A pause. She tasted the moment, and it was delicious.

"I've worn a thousand faces and torn through men who called themselves unshakable." Her mouth moved closer, not touching but near enough to tease. "Do you know what breaks them, in the end? Not pain or fear, but the slow, exquisite realization that they wanted what I offered them. That the death they fought so hard to avoid had already become a seduction."

She drew back, her smile wide now, wicked and bright against the stillness of her eyes. "But you want to understand me first. Foolish but interesting man."

She trailed a finger just above his collarbone, never quite touching, careful that her claws did not mark him, and continued conversationally. "You called me beautiful again. That makes three times. Be careful, Ritcher. Even gods grow greedy on worship."

Then her hand dropped. Her expression shifted, not softer, but sharper and focused. Serious in a way that cut through the games, if only for a moment.
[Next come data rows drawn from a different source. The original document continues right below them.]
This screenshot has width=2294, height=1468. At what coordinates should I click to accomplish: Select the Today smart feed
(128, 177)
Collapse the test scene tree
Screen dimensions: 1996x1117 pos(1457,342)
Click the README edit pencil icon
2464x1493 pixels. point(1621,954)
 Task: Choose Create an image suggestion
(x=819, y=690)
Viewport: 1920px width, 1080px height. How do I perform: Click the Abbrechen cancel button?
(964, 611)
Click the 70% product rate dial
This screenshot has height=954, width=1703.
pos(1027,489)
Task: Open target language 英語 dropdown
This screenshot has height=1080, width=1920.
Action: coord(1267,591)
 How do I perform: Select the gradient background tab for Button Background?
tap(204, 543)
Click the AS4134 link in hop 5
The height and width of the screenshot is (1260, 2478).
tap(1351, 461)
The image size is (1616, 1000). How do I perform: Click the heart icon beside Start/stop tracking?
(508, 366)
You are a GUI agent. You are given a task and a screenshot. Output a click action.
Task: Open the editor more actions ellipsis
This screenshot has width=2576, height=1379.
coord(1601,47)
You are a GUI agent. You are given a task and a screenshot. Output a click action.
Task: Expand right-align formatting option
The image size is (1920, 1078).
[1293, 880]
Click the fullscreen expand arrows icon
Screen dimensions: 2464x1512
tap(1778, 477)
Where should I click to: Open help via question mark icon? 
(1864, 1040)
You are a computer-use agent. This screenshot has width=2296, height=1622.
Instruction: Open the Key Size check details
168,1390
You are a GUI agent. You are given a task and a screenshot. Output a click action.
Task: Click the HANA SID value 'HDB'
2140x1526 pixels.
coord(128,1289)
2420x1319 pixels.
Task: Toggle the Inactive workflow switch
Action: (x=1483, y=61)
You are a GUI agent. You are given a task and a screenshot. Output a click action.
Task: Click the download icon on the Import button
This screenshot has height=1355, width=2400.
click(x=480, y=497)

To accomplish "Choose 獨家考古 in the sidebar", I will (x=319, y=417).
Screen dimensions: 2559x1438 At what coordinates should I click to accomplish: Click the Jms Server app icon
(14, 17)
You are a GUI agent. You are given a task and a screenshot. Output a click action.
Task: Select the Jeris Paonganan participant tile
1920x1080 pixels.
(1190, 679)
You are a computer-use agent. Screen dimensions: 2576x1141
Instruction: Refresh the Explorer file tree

"I don't often ask questions. Even less do I care about the answers. But you offered me something I haven't tasted in years."

Her eyes locked with his. That twin flame, gold and ember, burned hotter now. "You gave me clarity—a moment of surprise. That makes you rare."

Her head tilted again, feline in its curiosity. "Rare things tempt me. Rare things endure."

A beat passed. She didn't blink.

"I won't ask for your surrender tonight. Not your blood, not your blade." She stepped back, the light catching the oil-slick sheen of her skin. "But I will ask for this."

Another step. Her voice turned low again, with the weight of something dangerous behind it, something ancient.

"Return to your employer, if you must. Carry your calm and wrap yourself in it like armor. But know that I will be thinking of this moment—of your mouth, forming my name though you do not yet have it. Of your eyes, looking at me not with fear, but with intent."

A pause. "And when we meet again, I will not ask what surprises you. I will show you."